29

Crowe squinted at the glare of the morning sun. Hopefully, the shop owner will be here soon, she thought. She kicked the back of her runner against the wall and yawned. She had been working pretty much straight through for almost three days. No sleep the first night and just a couple of hours on a sofa in the station on the second. Tyrell had ordered her home at one this morning to get some proper sleep. Not that he seemed to take any break at all.

She smiled at the effort Tom had made when she got home. Her heart pinched when she saw he had cleaned the apartment, even the bathroom. A box of camomile tea had been left out on the counter beside a cup, a spoon inside, along with a chicken sandwich, wrapped in foil. Small gestures, but welcome ones in the worst of days.

Not that it helped her sleep. She was down for a few hours when she leaped clean out of bed, images of Grant’s smiling face pulping under a wheel catapulting her awake.

She was back at the station by 7 a.m. Her team had made solid progress in the three days. They had identified and gathered all private cameras on access roads off MacBride Road and main arteries out. One house camera on Dangan Road had captured a red BMW speeding by at 8.04 p.m., a minute or so after the shooting.

Crowe had assembled numbered maps on the walls in the Imagery Office, where they were based, and made copies for the incident room. One map marked known or suspected sightings of the car; a second mapped possible routes to the shooting; a third mapped possible routes after and a fourth was a blown-up map of MacBride Road. They had got an image at Phoenix Park of a similar car and a partial reg, some fifteen minutes before the shooting. Two of her team were beginning the laborious process of viewing images from there to MacBride Road. She and two others were on the roads after the shooting.

This brought her to a row of shops on Philip Road, which intersected with Dangan Road. One of them had a camera.

 

Back at the station, Crowe slid in the disk from the shop. Private cameras were notoriously unreliable for police purposes. Images were often poor. This was a ritual she went through, dampening expectations, so as not to be disappointed.

Images uploaded onto the screen. The quality was sharp and Crowe straightened in her seat. The shop owner had told her he’d got brand new cameras in, after his third burglary, when he had a gun pressed against his cheek. The camera only went up the morning of the shooting. Crowe raised her eyebrow when he said it, calculating the chances of that.

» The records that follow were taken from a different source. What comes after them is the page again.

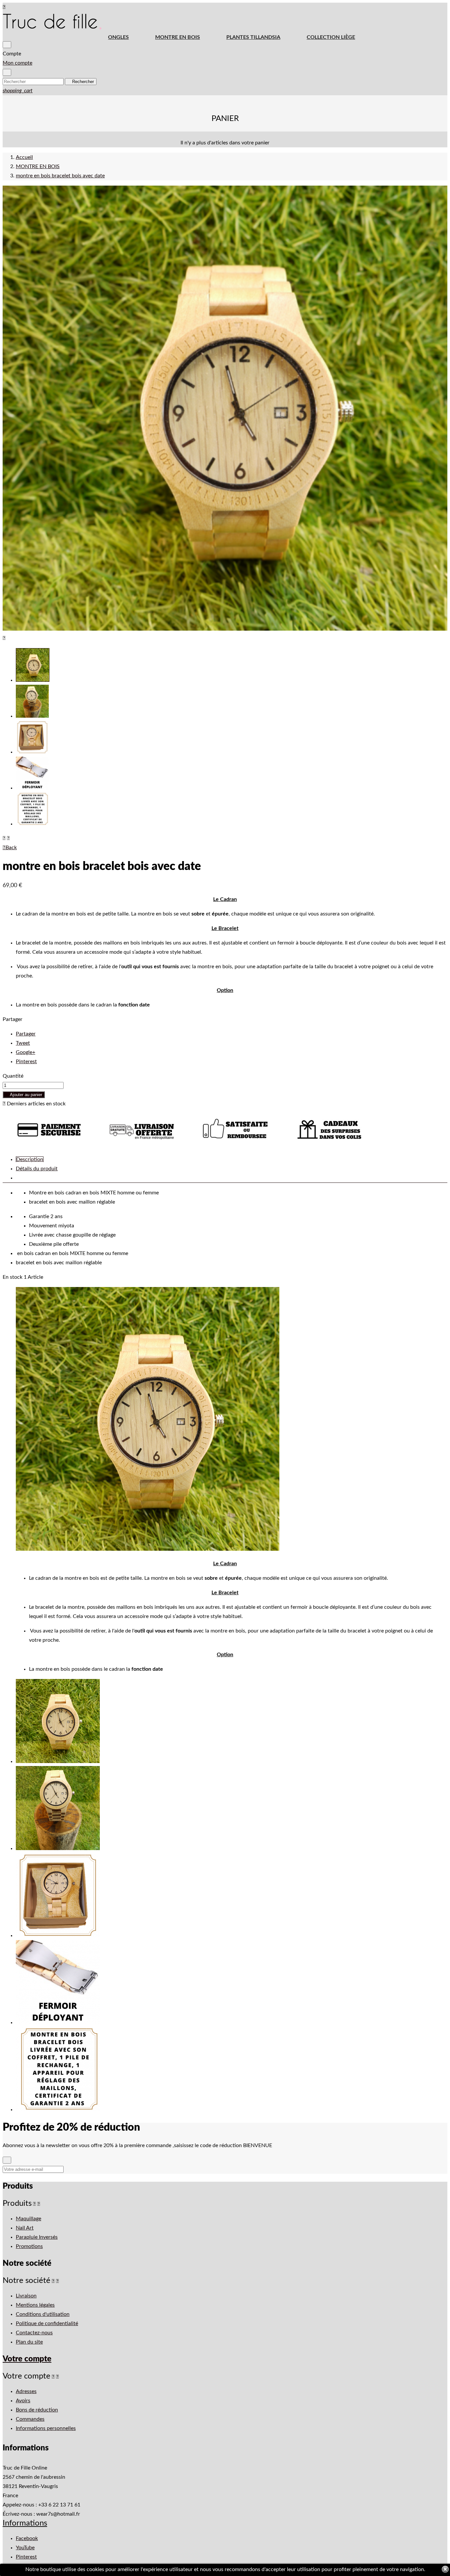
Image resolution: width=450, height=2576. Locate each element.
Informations (25, 2523)
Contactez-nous (34, 2332)
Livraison (26, 2295)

The camera captured the entire front of the shop, including a lane that ran beside it and a good part of Philip Road, which was a main artery out of the area. The lane went right around the rear of the shops and back onto the road again. Crowe had walked around the block earlier. There was an industrial unit at the rear. The lane was completely hidden from view from the road or any houses. There were no cameras back there. Crowe forwarded the disk to the time of the shooting. She glanced up at the clock as it hit 8 p.m. Then 8.03, 8.04, 8.05. 8.06. Nothing. She knew the BMW headed along Dangan Road and this was the most likely route, the other road bringing cars back towards the canal, which they would have avoided.

She leaned forward when a vehicle lumbered slowly out of the lane. The clock said 8.10. She sunk back when she saw the front of an articulated truck, with a blank black canvas draped over it. Coming from the industrial estate, she presumed. She wondered, wasn’t it late for a truck to be heading out? She watched as the container emerged into view and swung onto Philip Road. She tilted her head and scratched down the reg as the truck manoeuvred away. The edges of the canvas flapped loose at the rear. She looked at the bolts across the back. The bars hadn’t been pushed over. A thought popped into her head. A crazy one, but one that chimed with her instincts.

Crowe ran out the door with the note of the reg in her hand.